С крыши узкого, длинного сарая, примыкавшего к дому, в котором мы жили, открывался постоялый двор. Там грудились подводы с задранными оглоблями; привязанные к задку телег низкорослые лошади, с худыми шеями и раздутыми животами, в толстых, как канаты, венах, непрерывно и неустанно жевали солому, пуская длинную слюну с угла черных губ. Между подводами бродили нерослые, крепко сбитые люди, черноволосые, со смуглыми лицами, твердыми и круглыми, как кулаки, скулами и узкими щелками глаз. То были буряты, во множестве наезжавшие в город.

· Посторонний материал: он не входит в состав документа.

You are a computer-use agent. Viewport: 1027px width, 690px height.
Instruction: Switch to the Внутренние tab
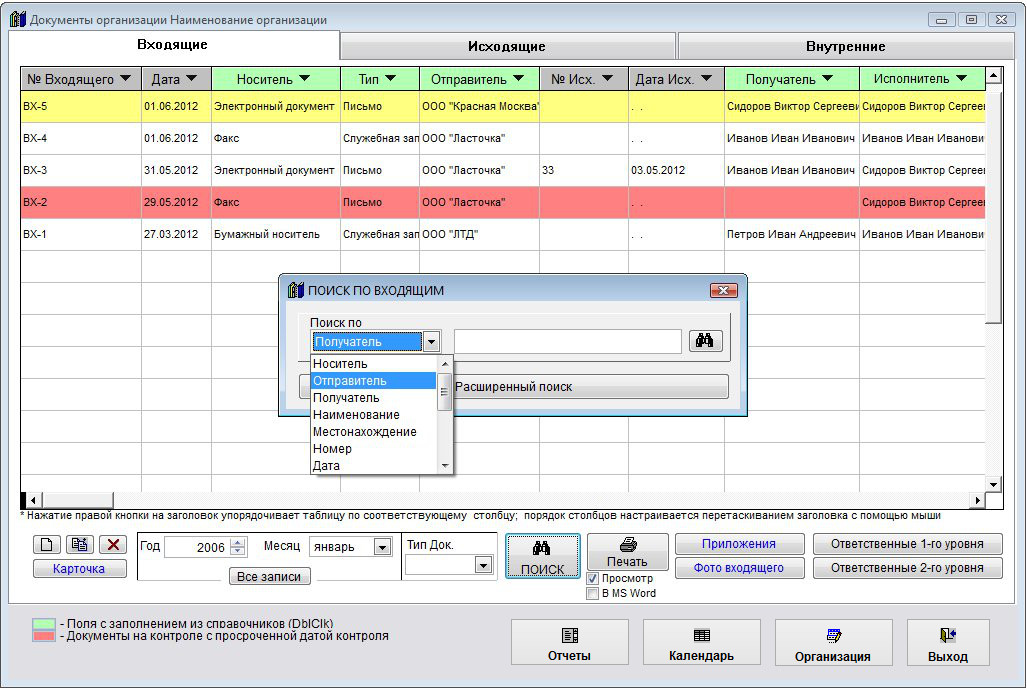pos(845,47)
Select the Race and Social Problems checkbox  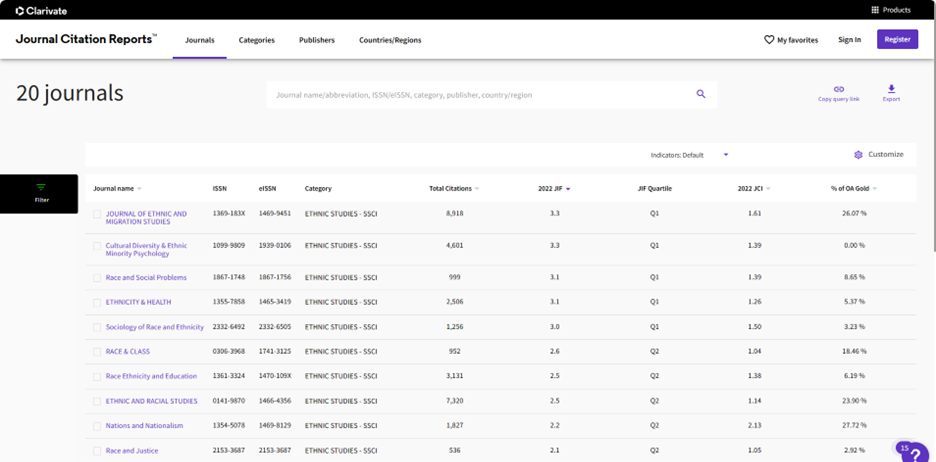click(x=98, y=278)
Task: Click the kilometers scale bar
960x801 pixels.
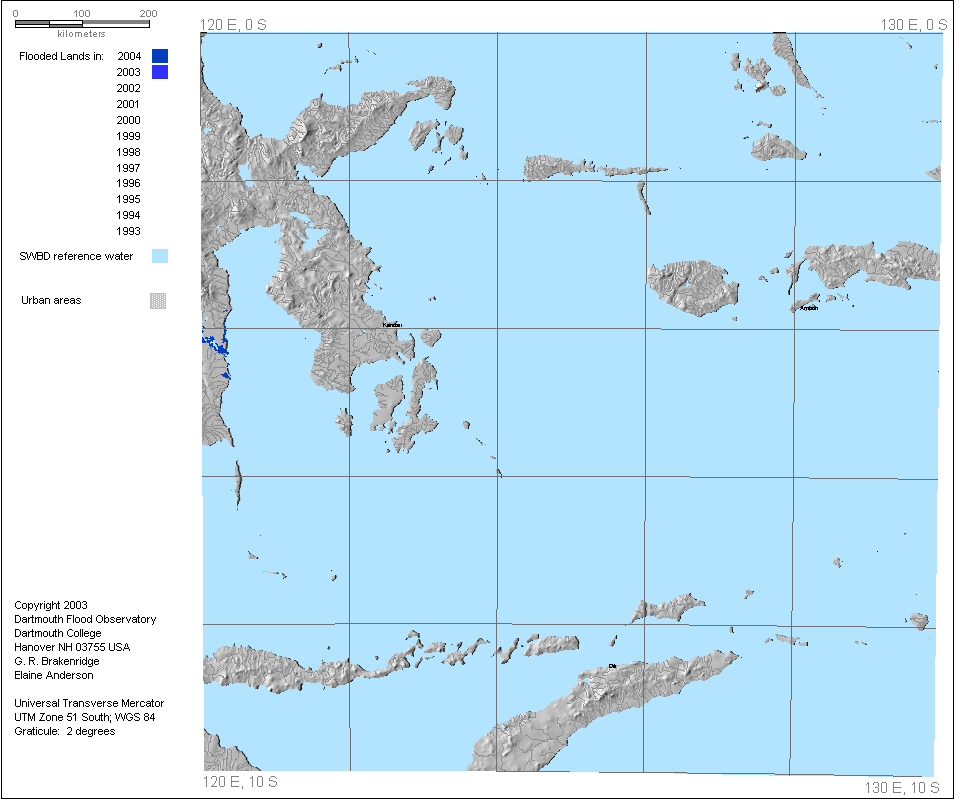Action: (x=83, y=23)
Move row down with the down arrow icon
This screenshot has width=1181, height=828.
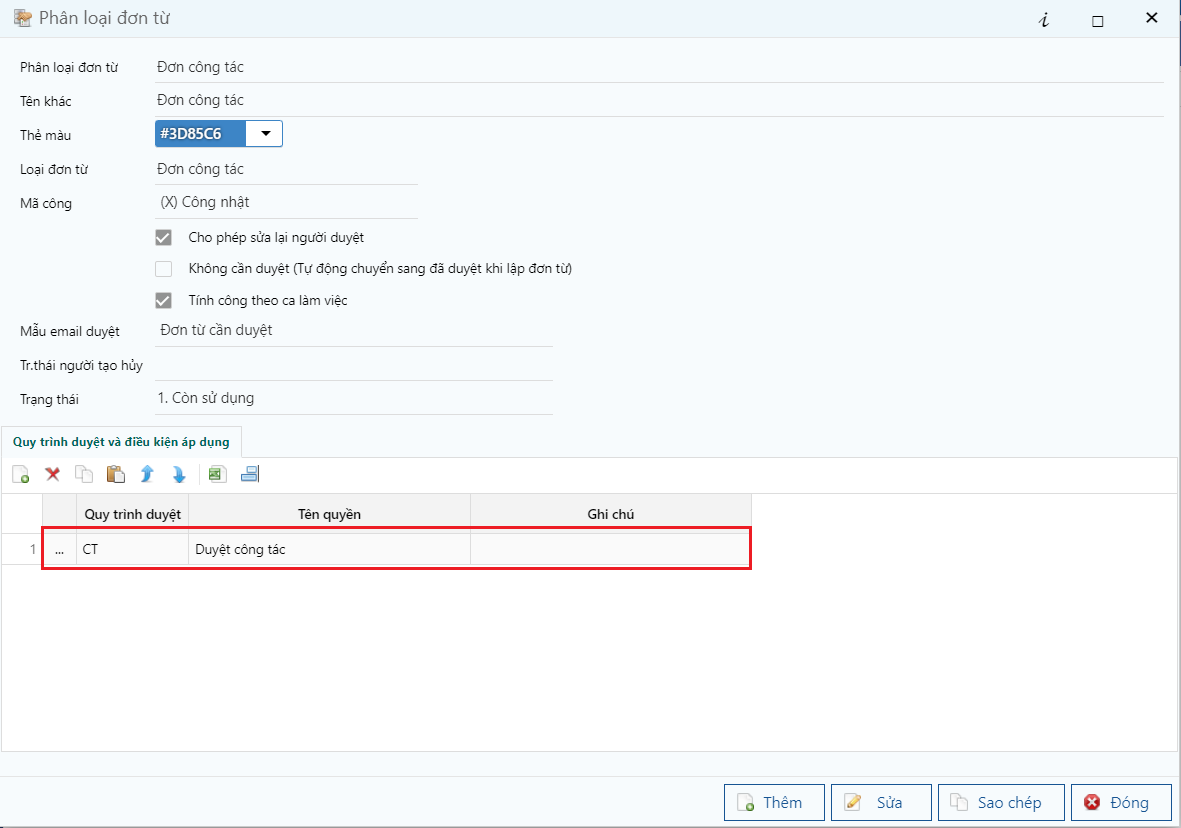179,475
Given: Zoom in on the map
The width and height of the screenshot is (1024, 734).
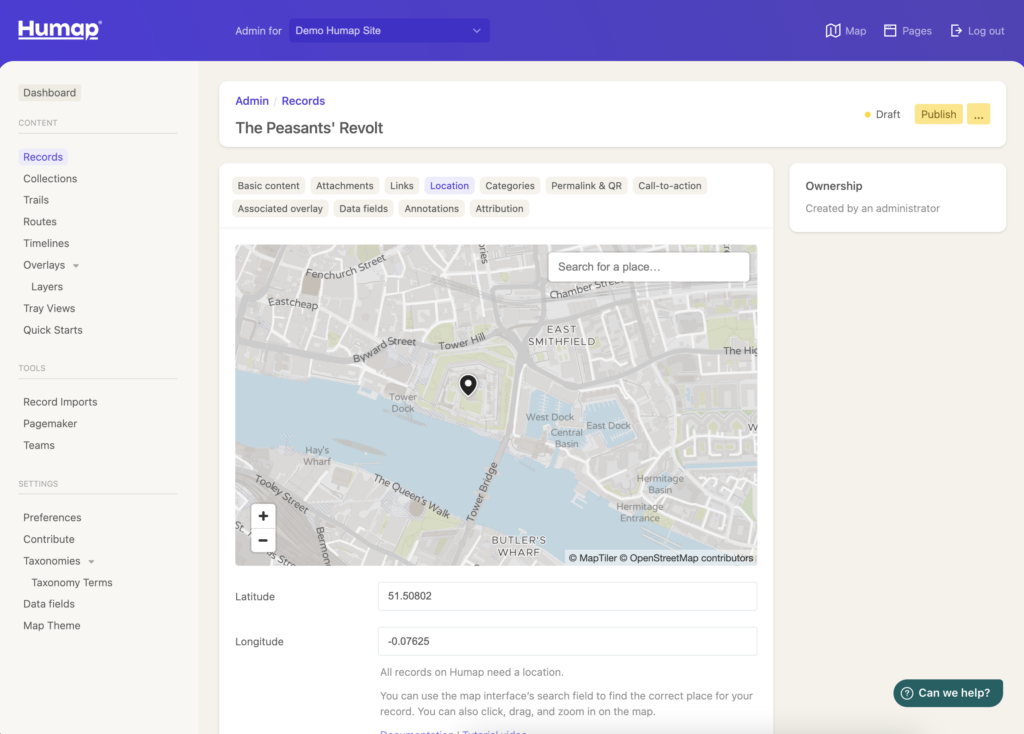Looking at the screenshot, I should click(263, 516).
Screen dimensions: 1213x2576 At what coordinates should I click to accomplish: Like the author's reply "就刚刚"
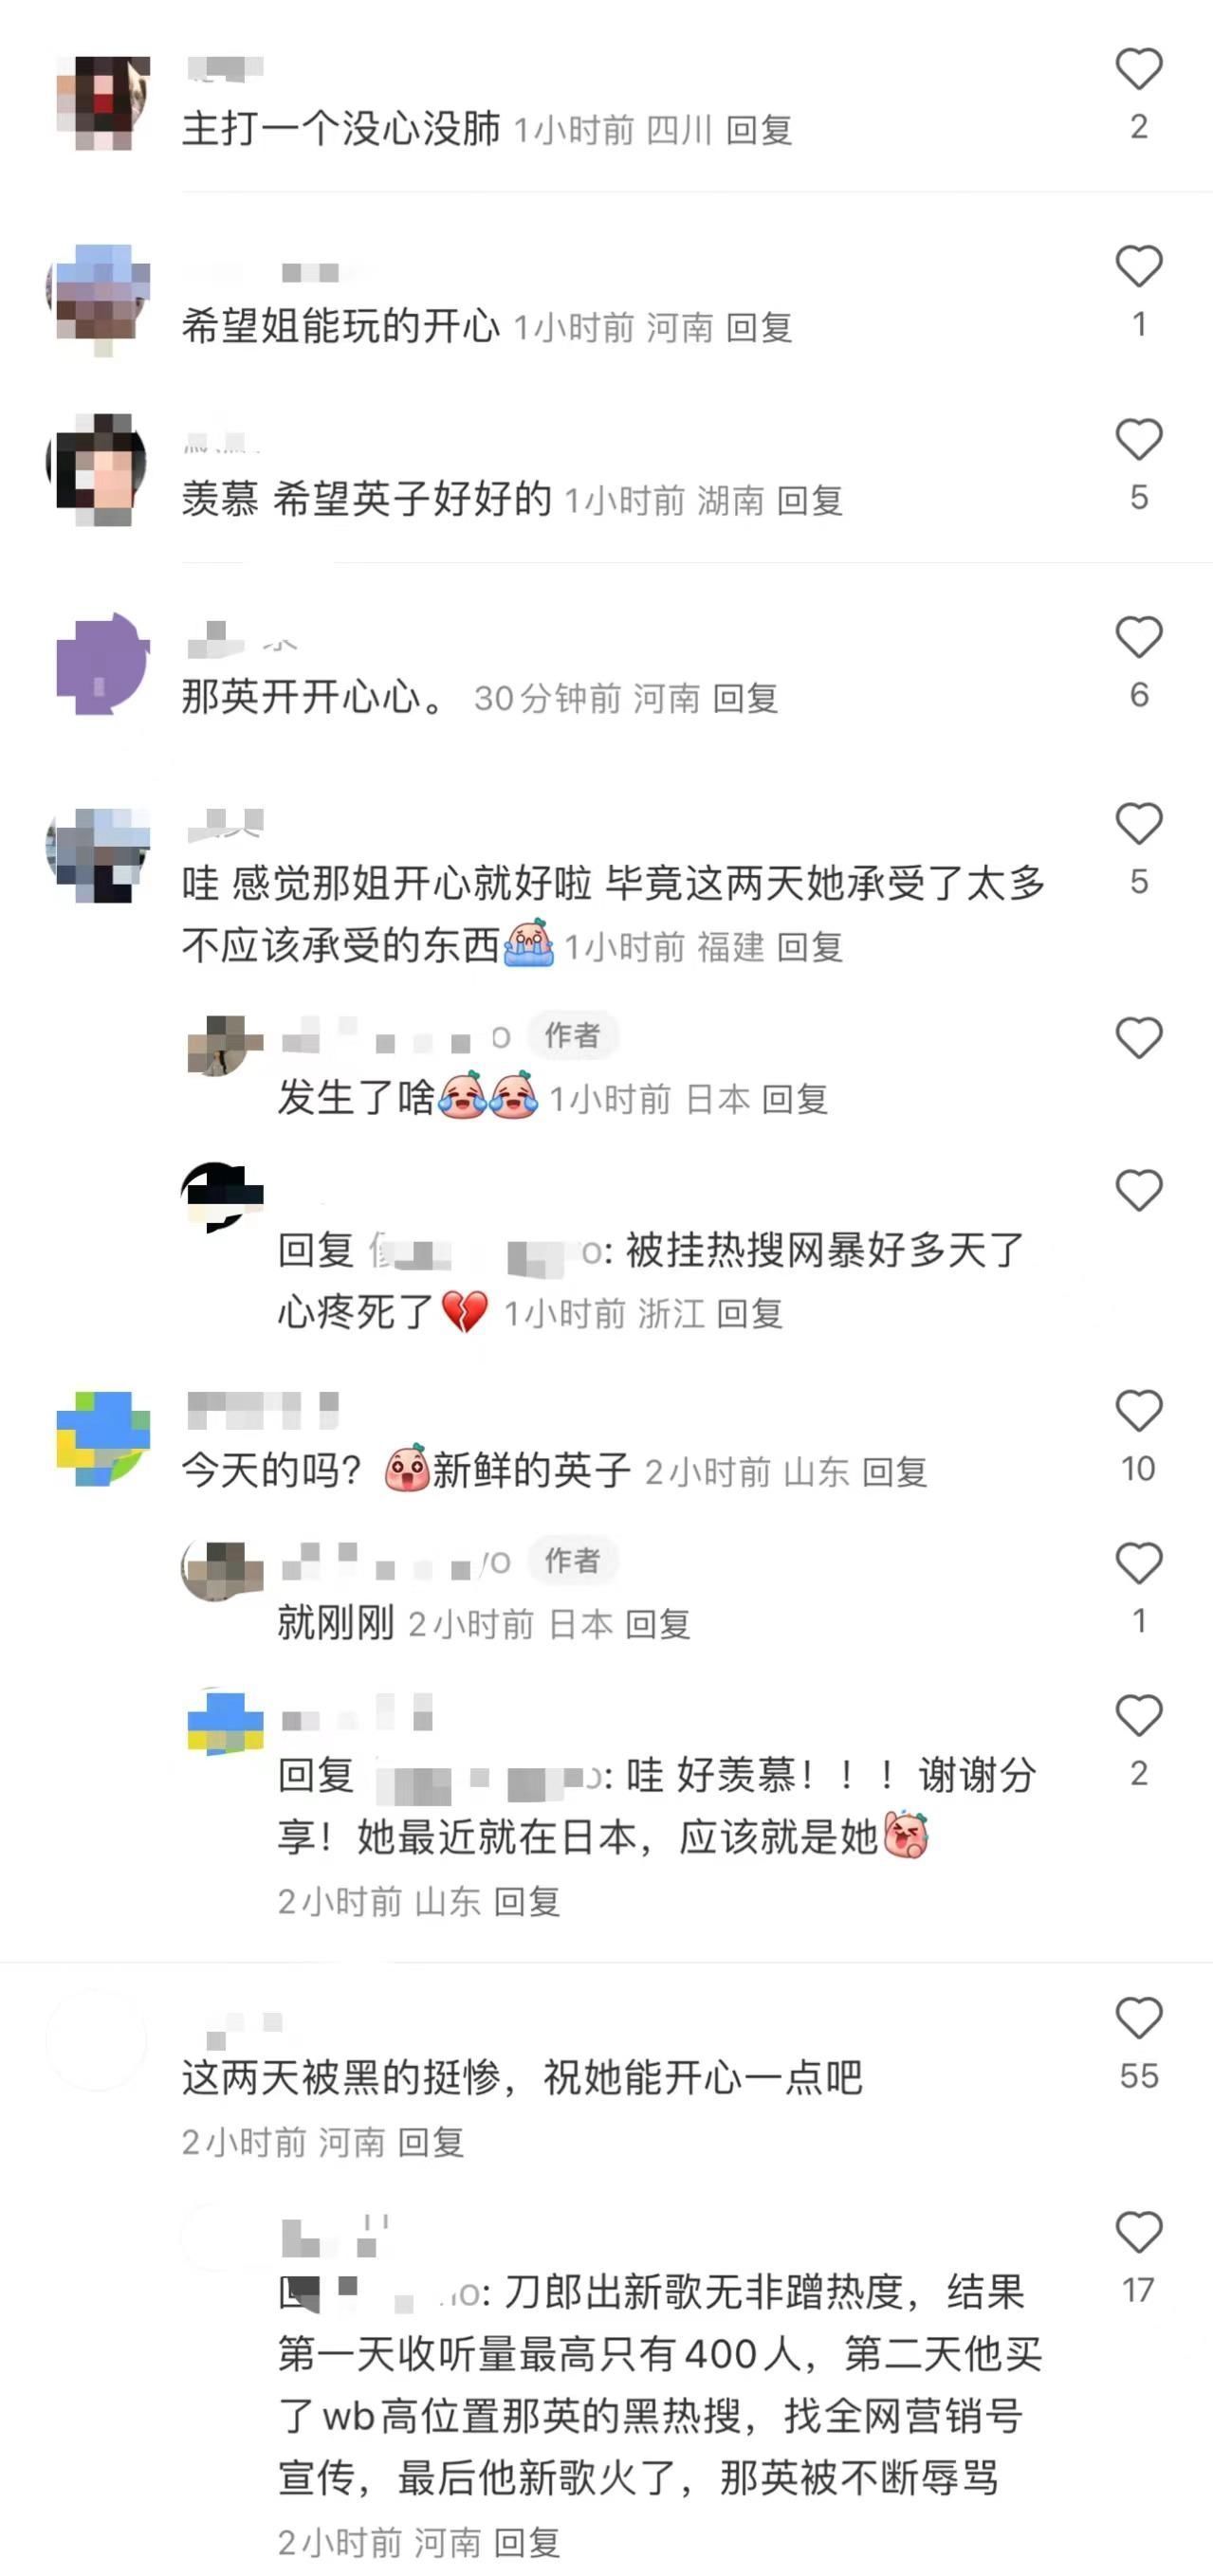(x=1138, y=1563)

В рубашках навыпуск, в шапках с меховой опушкой, иногда в сопровождении луннолицых, украшенных бусами и длинными серьгами жен и черноголовых, удивительно живых ребятишек, они днем пропадали на базаре, по вечерам съезжались на постоялом дворе, ловко распрягали маленьких лошаденок, задавали им корм, пили под навесом чай из пузатого медного чайника, иногда пели высокими, берущими за душу голосами непонятные, тоскливые песни. Странным и волнующим родством веяло на меня от них. Порой мне казалось, что я понимаю их песни и даже могу подпевать, словно они звучали мне до здешнего моего существования. В их смуглых лицах было родовое сходство и со скуластым лицом моего отца, и с тонким лицом матери, и моим собственным детским лицом. Мы были одного корня. В мое новое понятие Родины с ее просторами, цветами, реками, горами вошли и эти зовуще и сладко пахнущие полынью и колесным дегтем братья.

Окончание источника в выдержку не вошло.